04 Feb 2020

Introduction to Google BigTable

The database that powers core Google services like Search, Analytics, Maps, and Gmail.

It is a distributed storage system which is suitable for storing structured data. It resembles a relational database but has a different interface. It allows dynamic control over data layout and format. BigTable is designed to reliably scale to petabytes of data and thousands of machines. It has achieved several goals: wide applicability, scalability, high performance, and high availability. BigTable is used by more than sixty Google products and projects, including Google Analytics, Google Finance, Orkut, Personalized Search and Google Earth.

Data Model

Considering the example of personalized search feature of Google: It is a service that records user clicks and queries across various parameters like web search, images, news etc. Trying to design it using SQL database system, We can have a table for all user IDs with websites visited at a particular timestamp. Even considering only a one-hour time span, the number of rows can be very large and it will be difficult for creating personalized search feature for a particular user. Now, trying to design it using NoSQL database system, We can have a document with key as user ID and in it we can have a JSON like array with weblink visited with anchors within the page and also the particular timestamp. But even with this upgradation, grouping of weblinks according to domain name or timestamps is an arduous task. Now using BigTable, we can have Each user has a unique userid and is assigned a row named by that userid. All user actions are stored in a table. BigTable maintains data in lexicographic order by row key. The row range for a table is dynamically partitioned. Each row range is called a tablet, which is the unit of distribution and load balancing. A tablet can be understood further using the example of a table that stores web pages: Each row entry is a separate URL. Pages in the same domain are grouped together into contiguous rows by reversing the hostname components of the URLs. For example, we store data for maps.google.com/index.html under the key com.google.maps/index.html. Column keys are grouped into sets called column families. A column key is named using the following syntax: family: qualifier. The qualifier is the name of the referring site; the cell contents is the link text. Access control and both disk and memory accounting are performed at the column-family level. A separate column family is reserved for each type of action (for example, there is a column family that stores all web queries, a column family that stores results for images searched etc). Each cell in a BigTable can contain multiple versions of the same data; these versions are indexed by timestamp. Each data element uses as its BigTable timestamp the time at which the corresponding user action occurred. Personalized Search generates user profiles using a MapReduce over BigTable. These user profiles are used to personalize live search results.

Implementation

The BigTable implementation has three major components: a library that is linked into every client, one master server, and many tablet servers.
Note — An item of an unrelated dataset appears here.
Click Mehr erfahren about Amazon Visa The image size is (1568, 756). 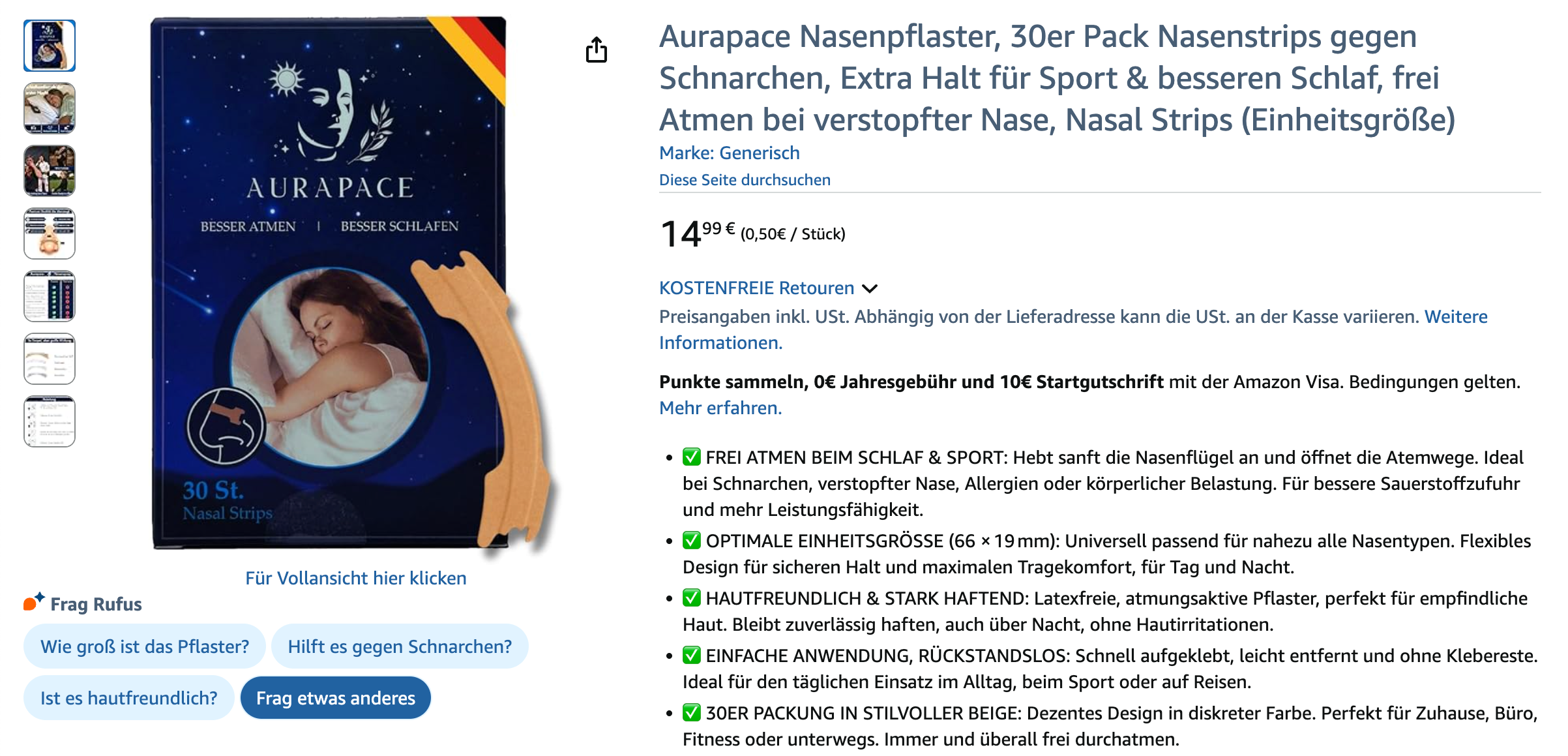pos(720,408)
The master is responsible for assigning tablets to tablet servers, detecting the addition and expiration of tablet servers, balancing tablet-server load, and garbage collection of files in GFS. In addition, it handles schema changes such as table and column family creations. Each tablet server manages a set of tablets (typically we have somewhere between ten to a thousand tablets per tablet server). The tablet server handles read and write requests to the tablets that it has loaded, and also splits tablets that have grown too large. A BigTable cluster stores a number of tables. Each table consists of a set of tablets, and each tablet contains all data associated with a row range. Initially, each table consists of just one tablet. As a table grows, it is automatically split into multiple tablets, each approximately 100-200 MB in size by default.